Ice Shelf Collapses Reveal New Species, Ecosystem Changes

February 27, 2007

Even before the global launch of International Polar Year this Thursday, scientists are announcing some unusual discoveries from the cold waters off the Antarctic Peninsula.

The collapse of two massive ice shelves in the past 12 years has opened a window onto a pristine—but rapidly changing—underwater world, an expedition team reported on Sunday.

In the first comprehensive survey of the region, 52 explorers aboard the research vessel Polarstern captured a glimpse of about a thousand rarely seen species of marine wildlife.
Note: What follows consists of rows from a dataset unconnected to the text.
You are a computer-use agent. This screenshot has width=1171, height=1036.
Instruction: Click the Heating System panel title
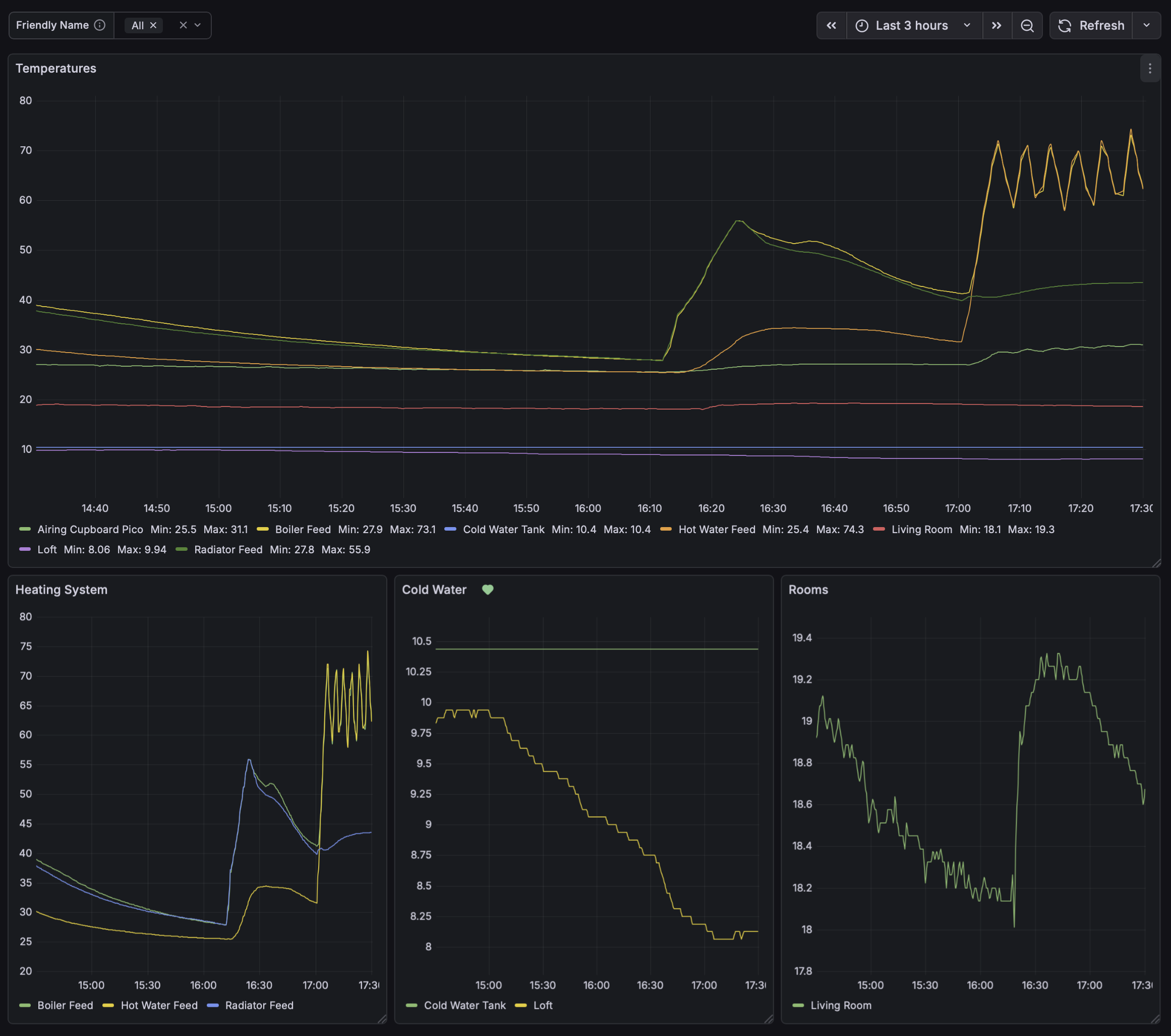tap(62, 590)
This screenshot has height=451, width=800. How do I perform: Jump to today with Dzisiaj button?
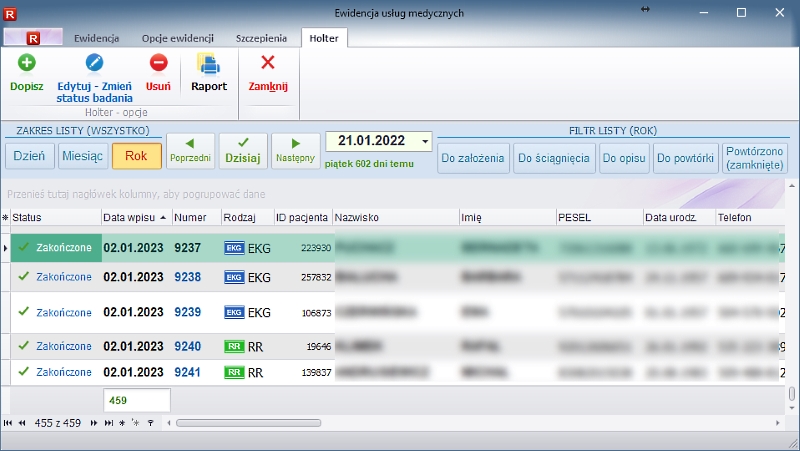pos(243,150)
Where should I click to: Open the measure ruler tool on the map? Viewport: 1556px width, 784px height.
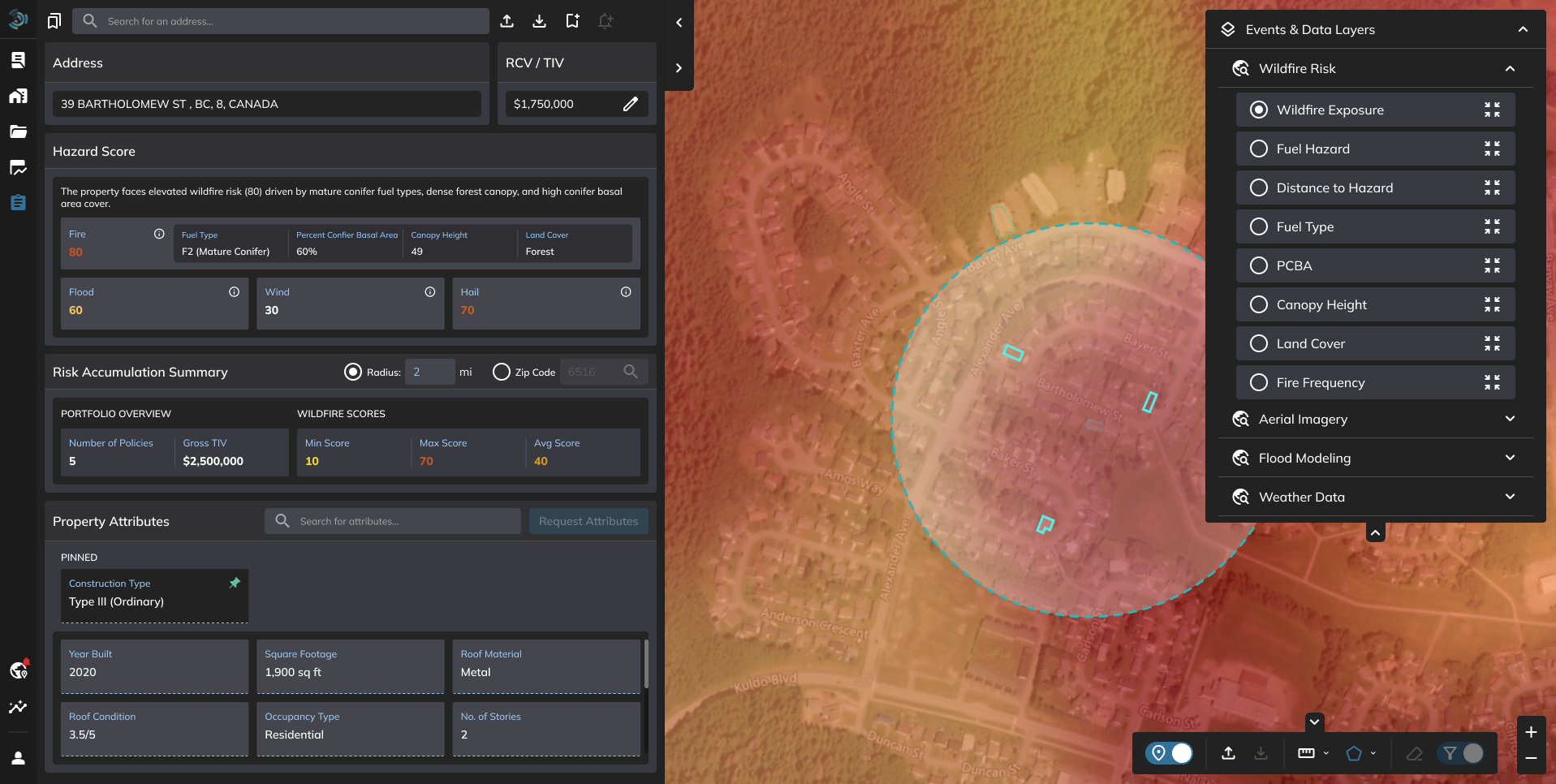[1306, 753]
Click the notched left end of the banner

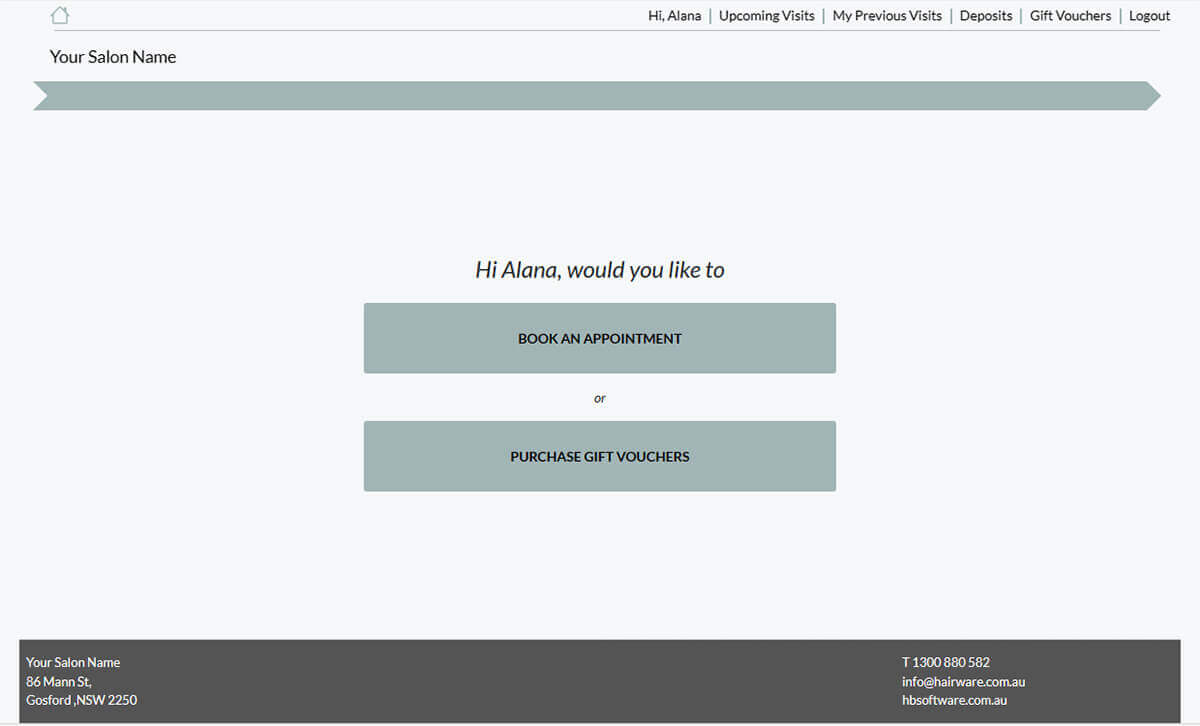(x=44, y=96)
Several of the creatures may prove to be new to science, including a 1-inch-long (2.5-centimeter-long) shrimplike crustacean and a giant Antarctic barnacle (see photos of some of the species revealed by the Antarctic expedition).

The team also found a potentially new sea anemone that lives on the back of a snail.

The venomous anemone, the scientists said, helps protect the snail from predators while the snail transports the anemone to new food sources.

The scientists hope their work will help create a baseline for understanding what types of creatures existed under the ice shelves before they disintegrated.

"This is virgin geography," Gauthier Chapelle, outreach officer for the expedition and biologist at the Brussels-based International Polar Foundation, said in a media statement.

"If we don't find out what this area is like now, following the collapse of the ice shelf, and what species are there, we won't have any basis to know in 20 years' time what has changed and how global warming has altered the marine ecosystem."

Uncapped Sea

The Larsen A and B ice shelves once covered 3,900 square miles (10,000 square kilometers) of the Weddell Sea off the coast of Antarctica, shielding the seabed for at least 5,000 years (interactive map of Antarctica).

The Larsen A ice shelf broke apart in 1995, and the nearby Larsen B ice shelf followed in 2002.